Task to complete: Set down, unchanged, the stretch of items from the very start through the line containing "Action: click(292, 190)".
----- Recorded data -----
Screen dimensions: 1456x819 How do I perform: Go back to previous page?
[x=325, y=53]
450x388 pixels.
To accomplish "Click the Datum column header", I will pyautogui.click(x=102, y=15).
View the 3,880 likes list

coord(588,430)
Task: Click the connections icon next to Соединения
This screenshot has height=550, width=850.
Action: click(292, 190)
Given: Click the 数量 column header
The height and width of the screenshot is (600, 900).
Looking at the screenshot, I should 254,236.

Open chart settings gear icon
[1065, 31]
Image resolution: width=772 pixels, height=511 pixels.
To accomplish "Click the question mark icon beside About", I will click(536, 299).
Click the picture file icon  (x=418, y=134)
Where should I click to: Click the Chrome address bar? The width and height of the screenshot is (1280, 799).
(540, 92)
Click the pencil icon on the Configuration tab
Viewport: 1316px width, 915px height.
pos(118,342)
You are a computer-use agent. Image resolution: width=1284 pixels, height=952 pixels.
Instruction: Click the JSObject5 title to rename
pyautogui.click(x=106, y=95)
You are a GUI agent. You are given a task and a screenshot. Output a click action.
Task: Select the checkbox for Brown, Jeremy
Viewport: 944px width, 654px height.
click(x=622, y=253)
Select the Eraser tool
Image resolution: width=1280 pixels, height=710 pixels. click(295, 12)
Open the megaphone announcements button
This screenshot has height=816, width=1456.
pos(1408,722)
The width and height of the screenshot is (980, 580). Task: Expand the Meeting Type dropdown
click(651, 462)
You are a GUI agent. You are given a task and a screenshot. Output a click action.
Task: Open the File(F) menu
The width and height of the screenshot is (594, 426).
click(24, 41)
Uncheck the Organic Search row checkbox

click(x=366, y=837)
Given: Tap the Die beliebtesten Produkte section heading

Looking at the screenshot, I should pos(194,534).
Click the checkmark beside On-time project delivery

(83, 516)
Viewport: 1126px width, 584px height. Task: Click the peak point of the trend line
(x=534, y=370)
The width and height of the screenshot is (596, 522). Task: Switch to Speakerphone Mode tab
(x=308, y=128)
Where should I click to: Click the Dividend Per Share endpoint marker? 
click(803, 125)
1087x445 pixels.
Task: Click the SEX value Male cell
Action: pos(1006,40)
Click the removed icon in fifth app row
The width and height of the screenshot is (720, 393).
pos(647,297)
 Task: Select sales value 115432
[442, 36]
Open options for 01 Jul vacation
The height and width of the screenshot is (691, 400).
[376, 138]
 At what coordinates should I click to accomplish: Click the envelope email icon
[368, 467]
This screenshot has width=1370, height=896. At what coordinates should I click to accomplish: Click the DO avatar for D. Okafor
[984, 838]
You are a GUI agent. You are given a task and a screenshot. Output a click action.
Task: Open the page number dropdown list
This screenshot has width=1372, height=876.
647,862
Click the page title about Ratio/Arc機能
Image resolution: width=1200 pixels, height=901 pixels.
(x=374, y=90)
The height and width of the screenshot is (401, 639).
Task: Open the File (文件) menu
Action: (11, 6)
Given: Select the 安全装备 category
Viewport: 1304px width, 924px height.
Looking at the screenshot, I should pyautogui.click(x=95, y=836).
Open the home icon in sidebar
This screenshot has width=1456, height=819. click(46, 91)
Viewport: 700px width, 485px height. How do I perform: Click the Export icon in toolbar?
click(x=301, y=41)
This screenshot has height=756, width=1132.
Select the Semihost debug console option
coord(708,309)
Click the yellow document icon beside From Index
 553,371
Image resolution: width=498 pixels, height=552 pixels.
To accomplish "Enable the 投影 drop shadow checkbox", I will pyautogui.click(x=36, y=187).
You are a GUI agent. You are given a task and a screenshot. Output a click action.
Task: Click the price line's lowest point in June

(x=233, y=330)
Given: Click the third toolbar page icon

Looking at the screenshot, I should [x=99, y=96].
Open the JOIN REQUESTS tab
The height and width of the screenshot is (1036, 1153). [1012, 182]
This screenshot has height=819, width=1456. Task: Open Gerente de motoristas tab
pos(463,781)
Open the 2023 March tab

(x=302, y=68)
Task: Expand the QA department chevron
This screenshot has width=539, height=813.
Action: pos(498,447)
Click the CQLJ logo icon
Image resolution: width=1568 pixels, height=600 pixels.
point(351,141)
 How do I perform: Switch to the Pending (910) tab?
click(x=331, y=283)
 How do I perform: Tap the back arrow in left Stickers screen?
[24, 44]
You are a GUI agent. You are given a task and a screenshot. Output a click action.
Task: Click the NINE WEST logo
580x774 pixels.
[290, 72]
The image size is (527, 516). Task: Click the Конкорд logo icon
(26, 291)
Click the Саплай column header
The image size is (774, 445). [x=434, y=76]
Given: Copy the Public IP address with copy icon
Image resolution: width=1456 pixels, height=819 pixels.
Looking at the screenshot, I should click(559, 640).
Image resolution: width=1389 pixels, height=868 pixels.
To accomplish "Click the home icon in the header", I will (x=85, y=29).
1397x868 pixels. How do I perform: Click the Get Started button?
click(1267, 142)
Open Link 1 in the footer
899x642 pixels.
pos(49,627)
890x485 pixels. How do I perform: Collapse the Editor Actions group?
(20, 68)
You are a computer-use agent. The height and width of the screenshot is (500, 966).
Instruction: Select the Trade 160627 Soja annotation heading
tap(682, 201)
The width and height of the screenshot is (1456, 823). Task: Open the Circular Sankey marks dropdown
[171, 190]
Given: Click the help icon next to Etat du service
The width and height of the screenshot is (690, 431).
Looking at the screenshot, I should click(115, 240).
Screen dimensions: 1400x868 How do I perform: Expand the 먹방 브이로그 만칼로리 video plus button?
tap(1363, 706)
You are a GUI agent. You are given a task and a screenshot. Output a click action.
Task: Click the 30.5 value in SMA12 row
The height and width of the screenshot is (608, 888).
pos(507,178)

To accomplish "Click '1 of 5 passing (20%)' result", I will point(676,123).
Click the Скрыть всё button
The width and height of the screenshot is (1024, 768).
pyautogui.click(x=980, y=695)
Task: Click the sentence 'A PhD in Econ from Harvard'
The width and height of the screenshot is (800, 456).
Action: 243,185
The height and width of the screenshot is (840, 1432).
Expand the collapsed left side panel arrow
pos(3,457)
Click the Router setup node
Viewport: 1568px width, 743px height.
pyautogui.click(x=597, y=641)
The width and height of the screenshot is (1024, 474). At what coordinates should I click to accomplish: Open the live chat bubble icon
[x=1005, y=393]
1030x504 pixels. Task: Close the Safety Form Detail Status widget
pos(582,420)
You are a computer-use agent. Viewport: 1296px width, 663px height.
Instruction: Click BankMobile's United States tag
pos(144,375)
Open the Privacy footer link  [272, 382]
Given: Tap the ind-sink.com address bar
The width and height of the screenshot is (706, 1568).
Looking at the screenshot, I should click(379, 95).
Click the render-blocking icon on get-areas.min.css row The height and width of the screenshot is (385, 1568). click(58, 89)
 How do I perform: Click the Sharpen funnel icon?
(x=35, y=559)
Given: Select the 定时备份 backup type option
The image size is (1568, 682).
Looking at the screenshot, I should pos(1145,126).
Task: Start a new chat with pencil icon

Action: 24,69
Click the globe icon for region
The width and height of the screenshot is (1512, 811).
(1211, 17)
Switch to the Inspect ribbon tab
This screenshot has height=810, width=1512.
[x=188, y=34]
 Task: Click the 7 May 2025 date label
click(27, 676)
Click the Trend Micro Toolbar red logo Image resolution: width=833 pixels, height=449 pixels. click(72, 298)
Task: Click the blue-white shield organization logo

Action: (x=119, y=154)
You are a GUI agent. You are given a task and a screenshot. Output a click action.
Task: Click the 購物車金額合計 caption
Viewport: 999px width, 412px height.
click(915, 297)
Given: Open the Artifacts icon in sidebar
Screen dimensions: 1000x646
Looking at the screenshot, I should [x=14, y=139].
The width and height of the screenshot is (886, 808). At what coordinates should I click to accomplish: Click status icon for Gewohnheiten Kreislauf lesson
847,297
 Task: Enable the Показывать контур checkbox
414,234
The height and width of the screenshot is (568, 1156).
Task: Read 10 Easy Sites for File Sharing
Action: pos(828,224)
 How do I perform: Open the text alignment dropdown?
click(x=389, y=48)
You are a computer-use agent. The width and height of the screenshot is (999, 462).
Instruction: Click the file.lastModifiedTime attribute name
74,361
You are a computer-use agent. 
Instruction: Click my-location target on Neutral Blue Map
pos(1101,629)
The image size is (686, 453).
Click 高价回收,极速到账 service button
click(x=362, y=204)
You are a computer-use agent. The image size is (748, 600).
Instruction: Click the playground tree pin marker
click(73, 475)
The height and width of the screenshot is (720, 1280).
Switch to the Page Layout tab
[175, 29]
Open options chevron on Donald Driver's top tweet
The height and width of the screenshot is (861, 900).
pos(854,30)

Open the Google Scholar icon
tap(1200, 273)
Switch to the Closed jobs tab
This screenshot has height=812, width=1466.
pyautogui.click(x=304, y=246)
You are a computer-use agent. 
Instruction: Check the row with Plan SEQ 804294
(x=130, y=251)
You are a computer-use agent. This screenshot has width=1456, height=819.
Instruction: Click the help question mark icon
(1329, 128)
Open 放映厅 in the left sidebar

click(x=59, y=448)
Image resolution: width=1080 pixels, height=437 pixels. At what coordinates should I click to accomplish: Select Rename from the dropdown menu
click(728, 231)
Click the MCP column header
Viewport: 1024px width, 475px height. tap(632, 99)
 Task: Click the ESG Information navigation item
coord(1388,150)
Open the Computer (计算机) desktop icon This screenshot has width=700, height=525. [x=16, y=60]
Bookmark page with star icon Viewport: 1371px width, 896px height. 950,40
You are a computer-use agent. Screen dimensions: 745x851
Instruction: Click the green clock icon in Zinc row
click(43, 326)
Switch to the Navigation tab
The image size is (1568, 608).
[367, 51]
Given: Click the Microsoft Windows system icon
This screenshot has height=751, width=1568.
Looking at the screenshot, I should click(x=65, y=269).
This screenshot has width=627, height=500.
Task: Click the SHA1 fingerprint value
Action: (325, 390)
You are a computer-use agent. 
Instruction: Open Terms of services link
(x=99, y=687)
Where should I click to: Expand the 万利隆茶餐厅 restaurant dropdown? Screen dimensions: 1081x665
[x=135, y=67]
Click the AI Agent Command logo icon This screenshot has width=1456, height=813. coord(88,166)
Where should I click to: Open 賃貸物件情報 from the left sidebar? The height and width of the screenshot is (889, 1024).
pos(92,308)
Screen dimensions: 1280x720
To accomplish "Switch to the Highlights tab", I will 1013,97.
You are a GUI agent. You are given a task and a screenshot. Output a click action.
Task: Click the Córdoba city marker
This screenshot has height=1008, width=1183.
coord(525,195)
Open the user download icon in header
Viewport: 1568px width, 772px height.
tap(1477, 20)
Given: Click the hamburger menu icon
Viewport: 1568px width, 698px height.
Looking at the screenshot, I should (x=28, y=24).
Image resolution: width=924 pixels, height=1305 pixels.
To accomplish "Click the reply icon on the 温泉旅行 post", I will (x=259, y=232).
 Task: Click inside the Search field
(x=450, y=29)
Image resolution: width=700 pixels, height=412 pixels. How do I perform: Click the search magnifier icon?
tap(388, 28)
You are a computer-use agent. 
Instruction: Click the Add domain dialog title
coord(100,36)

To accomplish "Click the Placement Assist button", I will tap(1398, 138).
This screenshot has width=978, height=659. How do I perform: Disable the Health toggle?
-----
Right answer:
Screen dimensions: 1456x819 How do I perform: Go back to previous page?
[x=325, y=53]
450x388 pixels.
To accomplish "Click the Datum column header", I will pyautogui.click(x=102, y=15).
View the 3,880 likes list

coord(588,430)
Task: Click the connections icon next to Соединения
This screenshot has height=550, width=850.
Action: click(292, 190)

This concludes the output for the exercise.